*** Opening of Quoted passage ***

Post by Lady Aislin Creed of Eohmark on Jun 6, 2008 13:12:08 GMT -6
The History of Medicine
Ancient Times
Many cultures in ancient times treated illnesses with magic and herbal remedies. People believed that the supernatural powers of a shaman (sha-man), also known as a medicine man or witch doctor, healed the sick. Ancient Egyptians thought that their gods healed them. They also treated illnesses with herbal medicines and performed surgeries with metal instruments. Historians believe that Egyptians learned how diseases affected the human body when they performed burial rituals. When people died, they prepared them for the afterlife in a process called mummification. Before the body was wrapped in cloths, they removed organs and placed them in clay jars for preservation.
The ancient Greeks pursued medicine as a science. Hippocrates, the most famous physician of the time (c. 400 B.C.), believed that diseases had natural causes, not supernatural ones. He wrote that a proper diet and exercise affected the human body. Today, doctors still follow his advice to observe patients and use the facts to treat them.
The Romans adopted many Greek philosophies but made their own advancements in public health. They developed sewers to remove human waste from the cities and towns and built systems to provide clean water not only to drink, but for public baths. The baths provided a place to wash, exercise and socialize. Sophisticated hospitals were also built in ancient Rome. They were developed to take care of sick and injured soldiers, which was important to the Roman Empire because it relied on it’s army to conquer new territory.
Dark & Middle Ages
As the Roman Empire ended, Europe fell into the Dark Ages. Superstition crept back into beliefs about medicine, and people were taught that diseases were punishment from God. Much of what was learned from the Greeks and Romans was transferred to the new Islamic regions of Northern Africa, the Middle East and Spain. Medical schools and hospitals were built to support the work of Arabic doctors like Rhazes (900 A.D.) who further explored medicine as a science. He was the first doctor to identify the difference between the measles and small pox.

*** Close of Quoted passage ***

Copy the forum post on the history of medicine word for word, from its first line to its last. The entries that come next are not needed for this work.

*** Opening of Given information ***

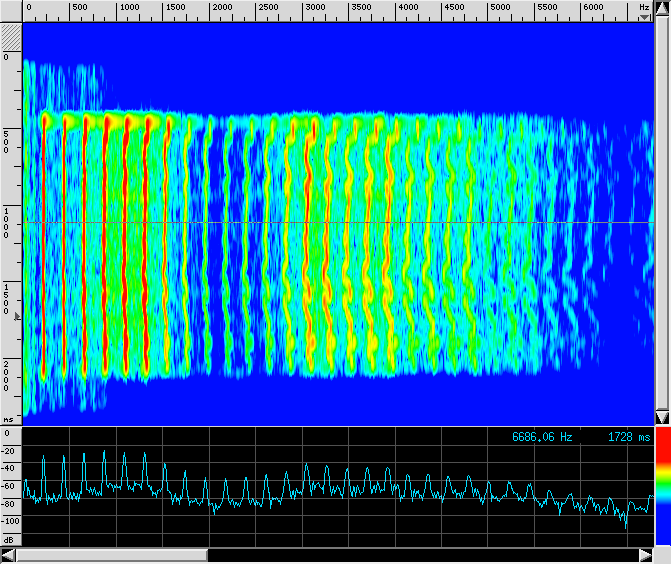Click the 6686.06 Hz frequency readout
Viewport: 671px width, 564px height.
pos(542,437)
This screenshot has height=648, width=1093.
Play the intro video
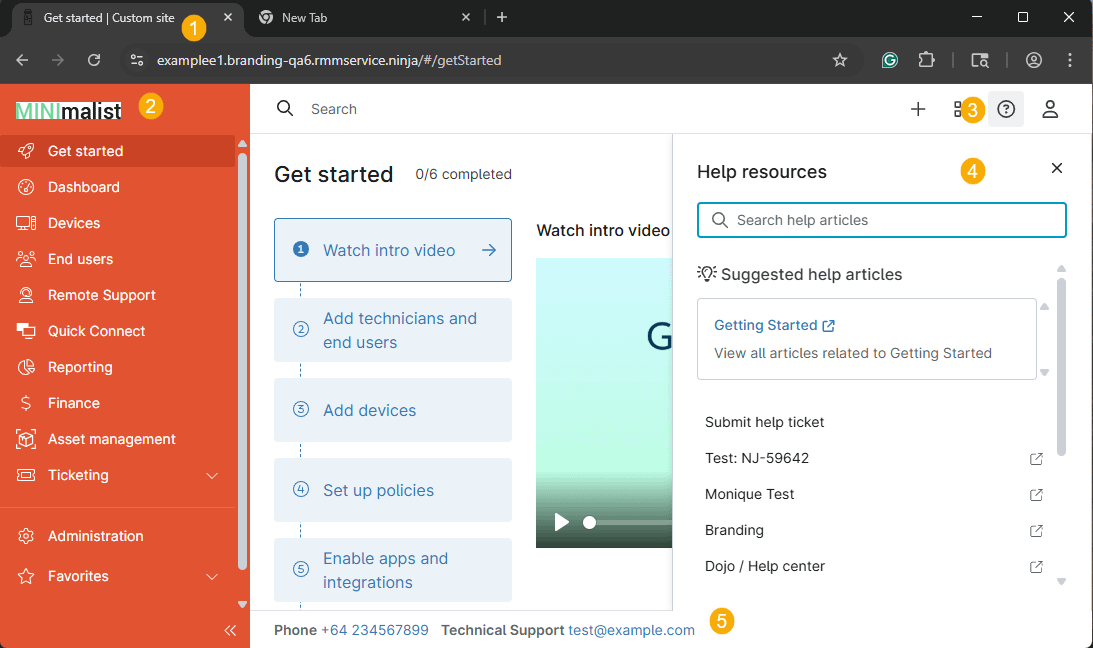click(x=562, y=522)
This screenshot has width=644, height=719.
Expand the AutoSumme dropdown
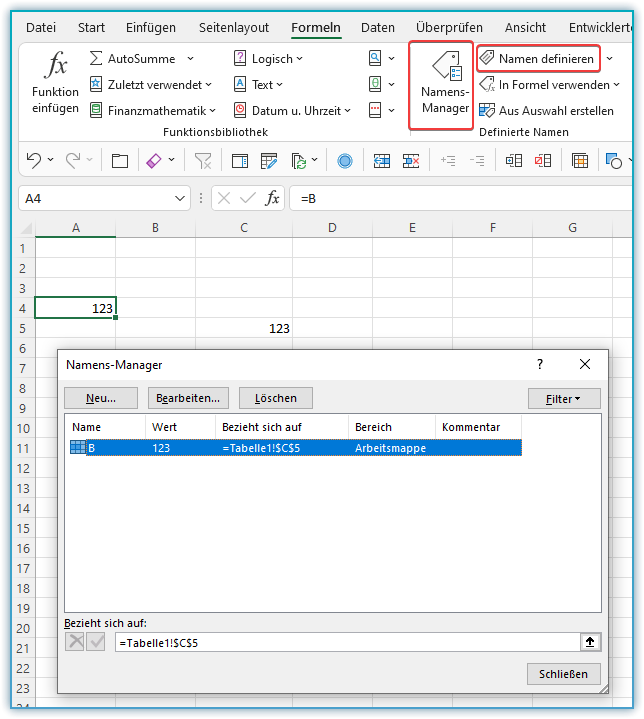pyautogui.click(x=189, y=59)
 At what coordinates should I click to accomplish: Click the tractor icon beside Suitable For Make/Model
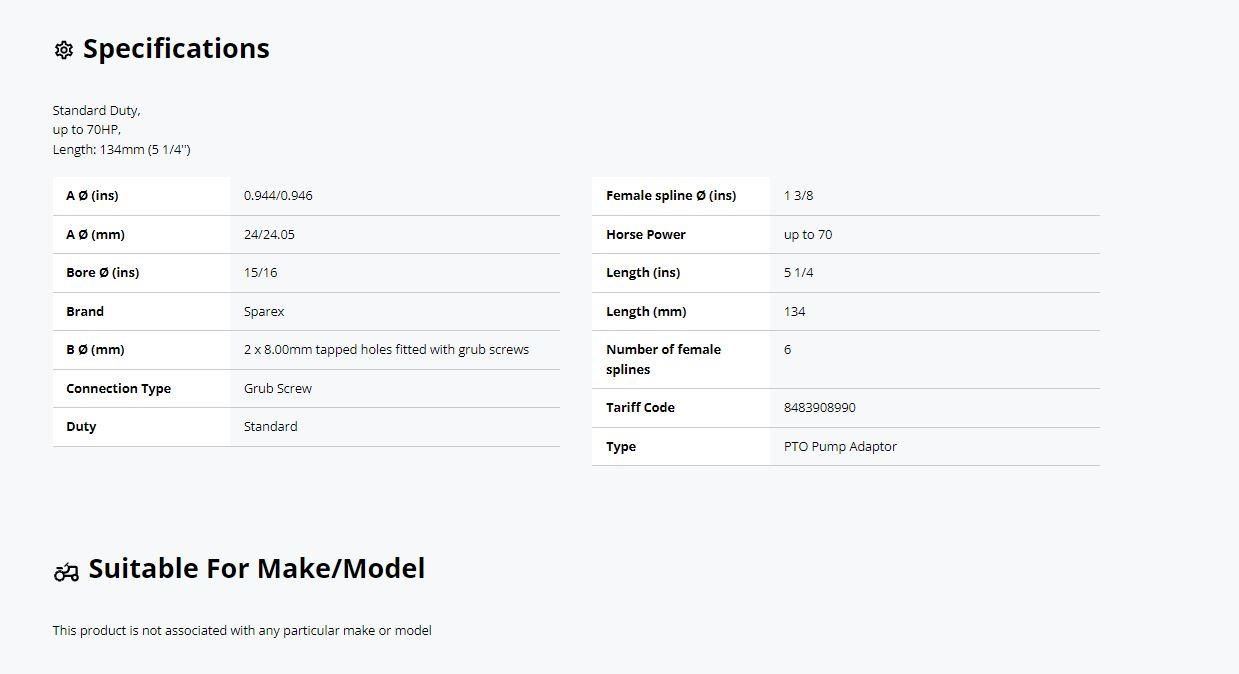coord(66,571)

*** Close of Given information ***

The answer:
Post by Lady Aislin Creed of Eohmark on Jun 6, 2008 13:12:08 GMT -6
The History of Medicine
Ancient Times
Many cultures in ancient times treated illnesses with magic and herbal remedies. People believed that the supernatural powers of a shaman (sha-man), also known as a medicine man or witch doctor, healed the sick. Ancient Egyptians thought that their gods healed them. They also treated illnesses with herbal medicines and performed surgeries with metal instruments. Historians believe that Egyptians learned how diseases affected the human body when they performed burial rituals. When people died, they prepared them for the afterlife in a process called mummification. Before the body was wrapped in cloths, they removed organs and placed them in clay jars for preservation.
The ancient Greeks pursued medicine as a science. Hippocrates, the most famous physician of the time (c. 400 B.C.), believed that diseases had natural causes, not supernatural ones. He wrote that a proper diet and exercise affected the human body. Today, doctors still follow his advice to observe patients and use the facts to treat them.
The Romans adopted many Greek philosophies but made their own advancements in public health. They developed sewers to remove human waste from the cities and towns and built systems to provide clean water not only to drink, but for public baths. The baths provided a place to wash, exercise and socialize. Sophisticated hospitals were also built in ancient Rome. They were developed to take care of sick and injured soldiers, which was important to the Roman Empire because it relied on it’s army to conquer new territory.
Dark & Middle Ages
As the Roman Empire ended, Europe fell into the Dark Ages. Superstition crept back into beliefs about medicine, and people were taught that diseases were punishment from God. Much of what was learned from the Greeks and Romans was transferred to the new Islamic regions of Northern Africa, the Middle East and Spain. Medical schools and hospitals were built to support the work of Arabic doctors like Rhazes (900 A.D.) who further explored medicine as a science. He was the first doctor to identify the difference between the measles and small pox.